Plaintiff, 19-cv-533 (JGK) 21-cv-4304 (JGK) - against - MEMORANDUM OPINION & NY DOE 1, ET AL., ORDER

Defendants. ──────────────────────────────────── JOHN G. KOELTL, District Judge: The plaintiff Ralph M. Watson timely objects to the April 15, 2022 Order of Magistrate Judge Debra C. Freeman, No. 19-cv- 533, ECF No. 239, granting non-party Diet Madison Avenue (“DMA”) Doe’s motion to quash a subpoena served on non-party GoFundMe, Inc. (“GoFundMe”), No. 21-cv-4304, ECF No. 1.1 “As to a nondispositive matter, the district judge . . . must consider timely objections and modify or set aside any part of the magistrate judge’s order that is clearly erroneous or is contrary to law.”2 Arista Recs., LLC v. Doe 3, 604 F.3d 110, 116 (2d Cir. 2010) (citing Fed. R. Civ. P. 72(a)). “A motion to quash a subpoena in an action seeking relief other than production of the subpoenaed information is not normally a dispositive motion.” Id.

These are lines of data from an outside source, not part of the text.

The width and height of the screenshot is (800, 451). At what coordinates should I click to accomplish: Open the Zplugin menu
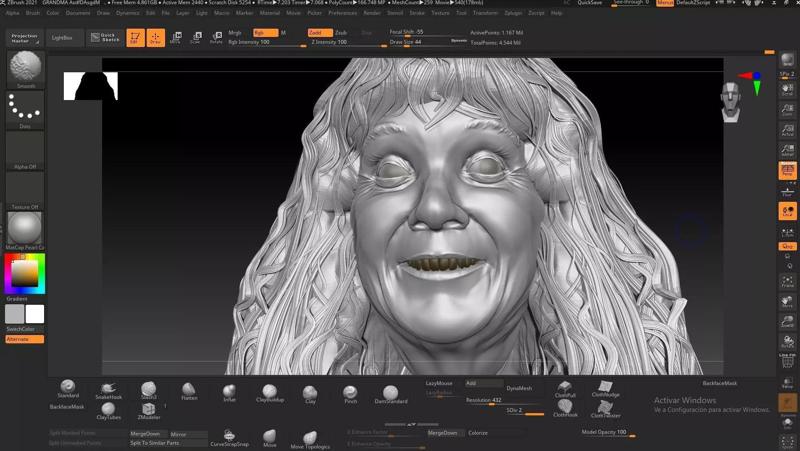click(x=512, y=13)
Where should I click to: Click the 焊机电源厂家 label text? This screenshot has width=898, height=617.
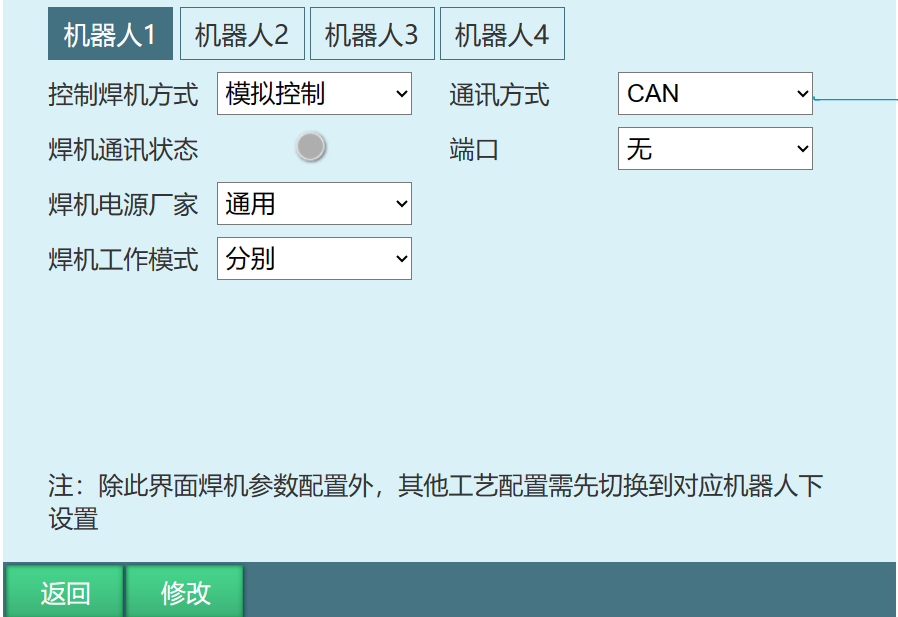point(123,205)
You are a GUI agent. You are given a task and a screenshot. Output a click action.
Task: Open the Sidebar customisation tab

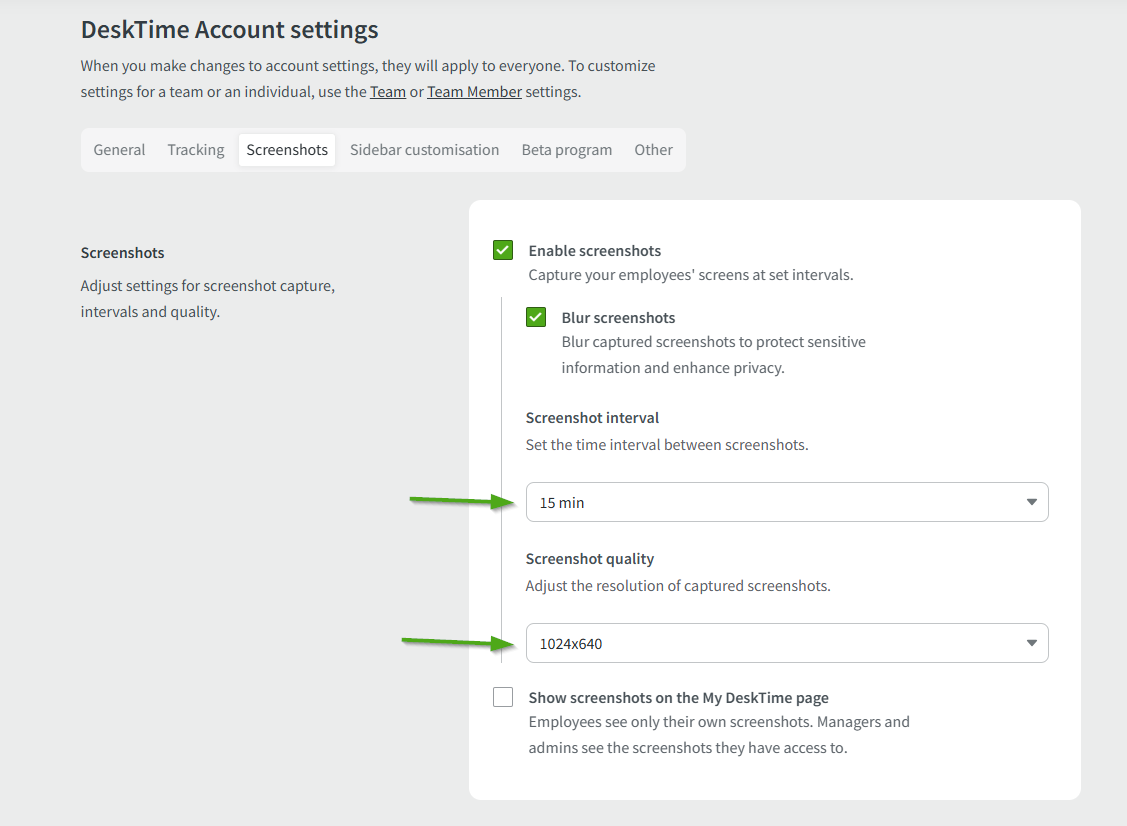tap(424, 150)
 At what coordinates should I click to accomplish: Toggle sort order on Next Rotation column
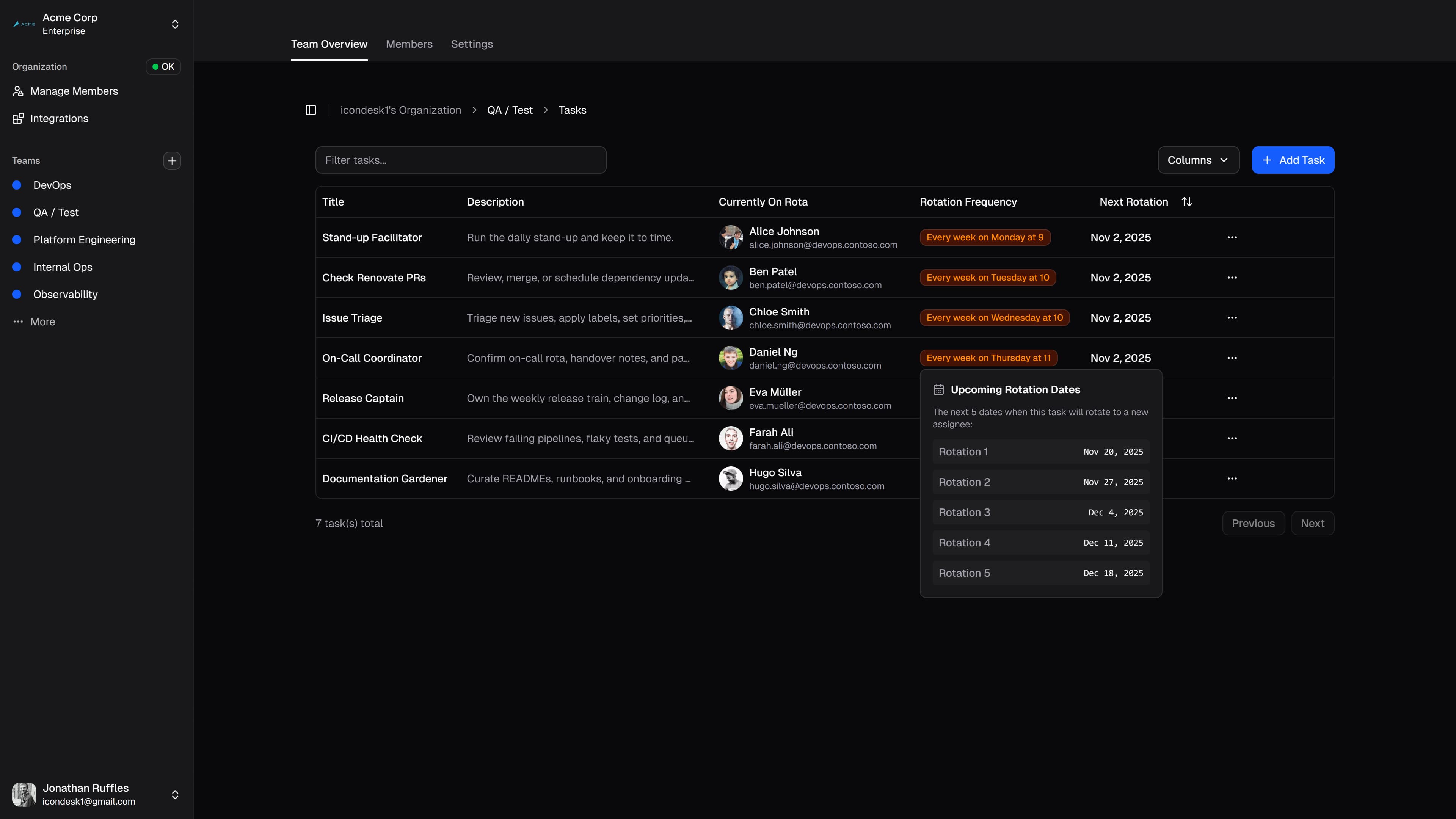[x=1186, y=201]
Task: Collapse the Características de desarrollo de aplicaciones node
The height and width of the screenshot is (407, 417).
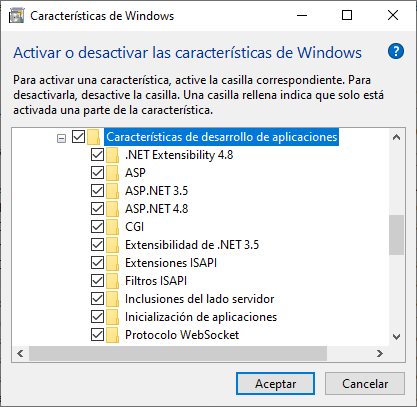Action: [61, 138]
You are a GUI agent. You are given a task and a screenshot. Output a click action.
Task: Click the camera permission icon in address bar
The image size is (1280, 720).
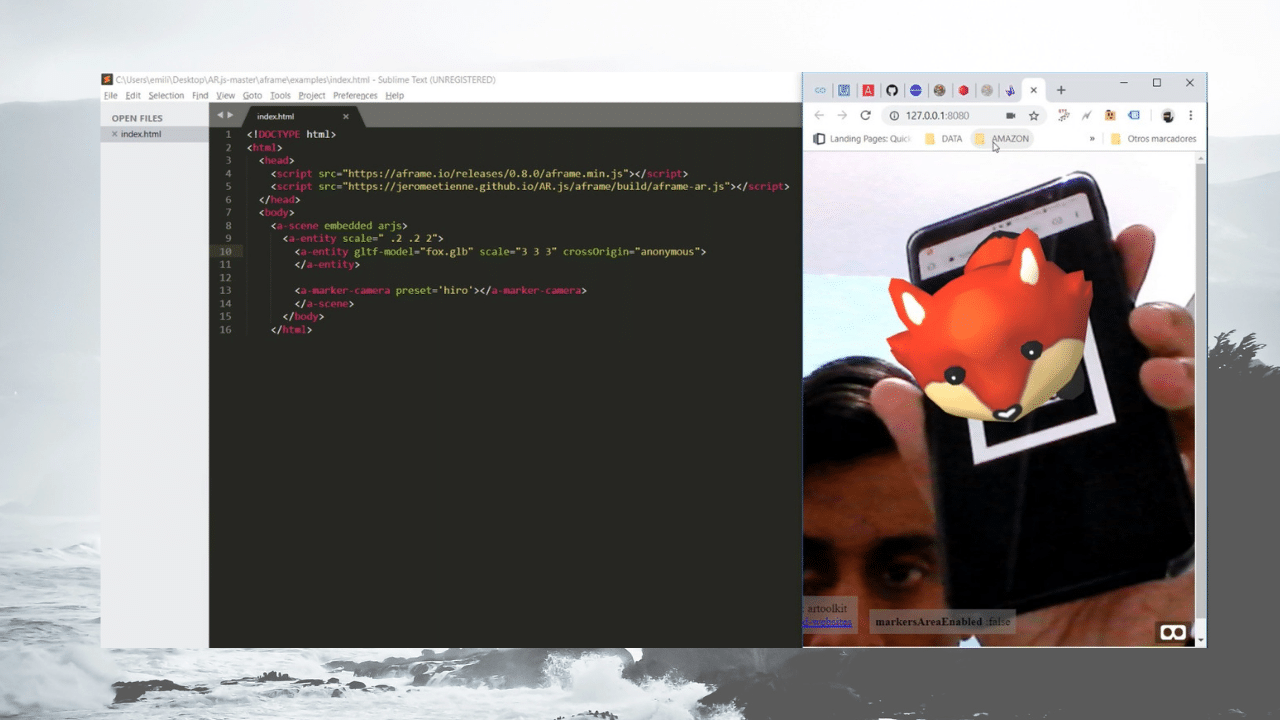point(1010,116)
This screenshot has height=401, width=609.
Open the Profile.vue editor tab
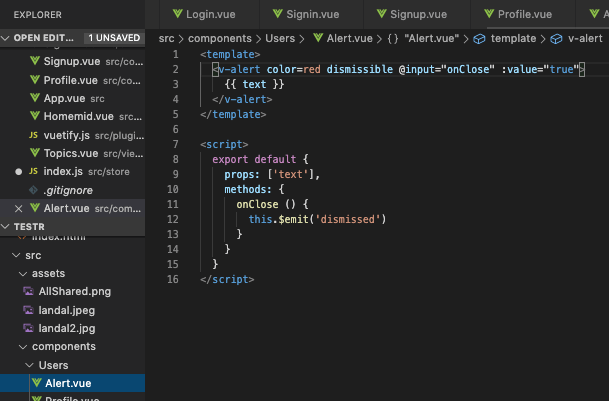point(523,14)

1 The plaintiff did not object to the Magistrate Judge’s Order that quashed a subpoena that he served on Alphabet, Inc. See No. 19-cv-533, ECF No. 240 at 5 n.2. 2 Unless otherwise noted, this Memorandum Opinion & Order omits all alterations, citations, footnotes, and internal quotation marks in quoted text. An order “is clearly erroneous only when the reviewing court on the entire evidence is left with the definite and firm conviction that a mistake has been committed,” and an order is

“contrary to law when it fails to apply or misapplies relevant statutes, case law or rules of procedure.” Surles v. Air France, 210 F. Supp. 2d 501, 502 (S.D.N.Y. 2002). “Under this highly deferential standard, magistrate judges are afforded broad discretion in resolving nondispositive disputes,” such as discovery disputes, and “reversal is appropriate only if their discretion is abused.” Williams v. Rosenblatt Sec., Inc., 236 F. Supp. 3d 802, 803 (S.D.N.Y. 2017). “The party seeking to overturn a magistrate judge’s decision thus carries a heavy burden.” U2 Home Ent., Inc. v. Hong Wei Int’l Trading Inc., No. 04-cv-6189, 2007 WL 2327068 at *1 (S.D.N.Y. August 13, 2007). The Court -- after carefully considering the plaintiff’s

objections -- concludes that the Magistrate Judge’s Order was not clearly erroneous or contrary to law. As the Magistrate Judge correctly found, the plaintiff failed to show that his need to identify DMA Doe through the subpoena on GoFundMe outweighs DMA Doe’s right to anonymity under the First Amendment. For the reasons set forth below, the plaintiff’s objections, No. 19-cv-533, ECF No. 240, are overruled. The motion to quash the plaintiff’s subpoena is granted. No. 21-cv- 4304, ECF No. 1. I. In January 2018, an anonymous post on an Instagram account accused the plaintiff, Ralph M. Watson, of sexual misconduct.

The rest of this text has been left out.